Security Risks and Ways to Decrease Vulnerabilities in a 802.11b Wireless Environment
This document explains topics relating to wireless networks. The main topics discussed
include, what type of vulnerabilities exist today in 802.11 networks and ways that you can
help prevent these vulnerabilities from being exploited. Wireless networks have not been
around for many years. Federal Express has been using a type of wireless networks, common
to the 802.11 networks used today, but the general public has recently just started to use
wireless networking technology. Because of weak security that exists in wireless networks,
companies such as Best Buy have decided to postpone the roll-out of wireless technology.
The United States Government has done likewise and is suspending the use of wireless until
a more universal, secure solution is available.
What is Wireless?
Wireless LANs or Wi-Fi is a technology used to connect computers and devices together.
Wireless LANs give persons more mobility and flexibility by allowing workers to stay
connected to the Internet and to the network as they roam from one coverage area to
another. This increases efficiency by allowing data to be entered and accessed on site.
Besides being very simple to install, WLANs are easy to understand and use. With few
exceptions, everything to do with wired LANs applies to wireless LANs. They function like,
and are commonly connected to, wired Ethernet networks.
The Wireless Ethernet Compatibility Alliance [WECA] is the industry organization that
certifies 802.11 products that are deemed to meet a base standard of interoperability. The
first family of products to be certified by WECA is that based on the 802.11b standard.
This set of products is what we will be studying. Also more standards exist such as
802.11a and 802.11g.
The original 802.11 standard was published in 1999 and provides for data rates at up to
2 Mbps at 2.4 GHz, using either FHSS or DSSS. Since that time many task groups have been
formed to create supplements and enhancements to the original 802.11 standard.

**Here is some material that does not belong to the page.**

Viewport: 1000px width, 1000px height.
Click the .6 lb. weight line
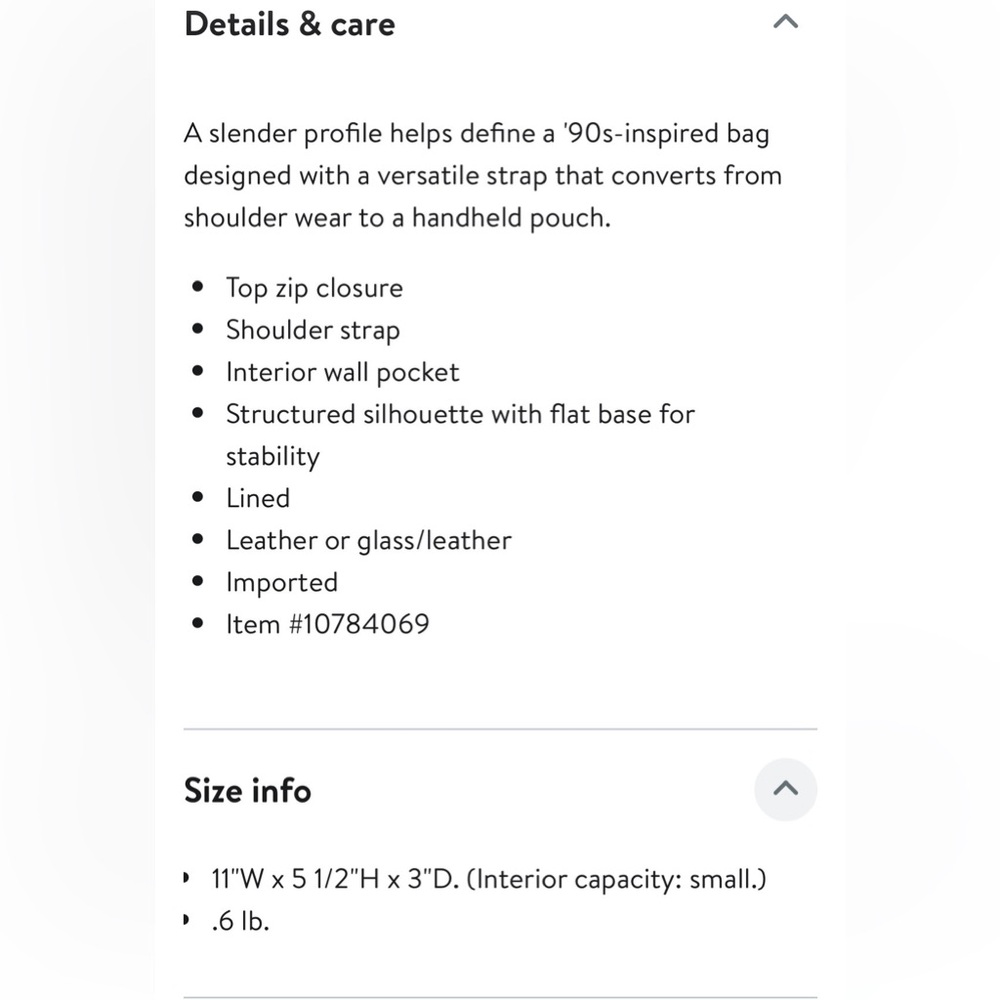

The 802.11b TG created a supplement to the original 802.11 standard, called 802.11b,
which has become the industry standard for WLANs. It uses DSSS and provides data rates up
to 11 Mbps at 2.4 Ghz. 802.11b will eventually be replaced by standards which have better
QoS features, and better security.
There are two main topologies in wireless networks which can be configured:
Peer-to-peer (ad hoc mode) – This configuration is identical to its wired counterpart,
except without the wires. Two or more devices can talk to each other without an AP.
Client/Server (infrastructure networking) – This configuration is identical to its
wired counterpart, except without the wires. This is the most common wireless network used
today, and what most of the concepts in this paper apply to.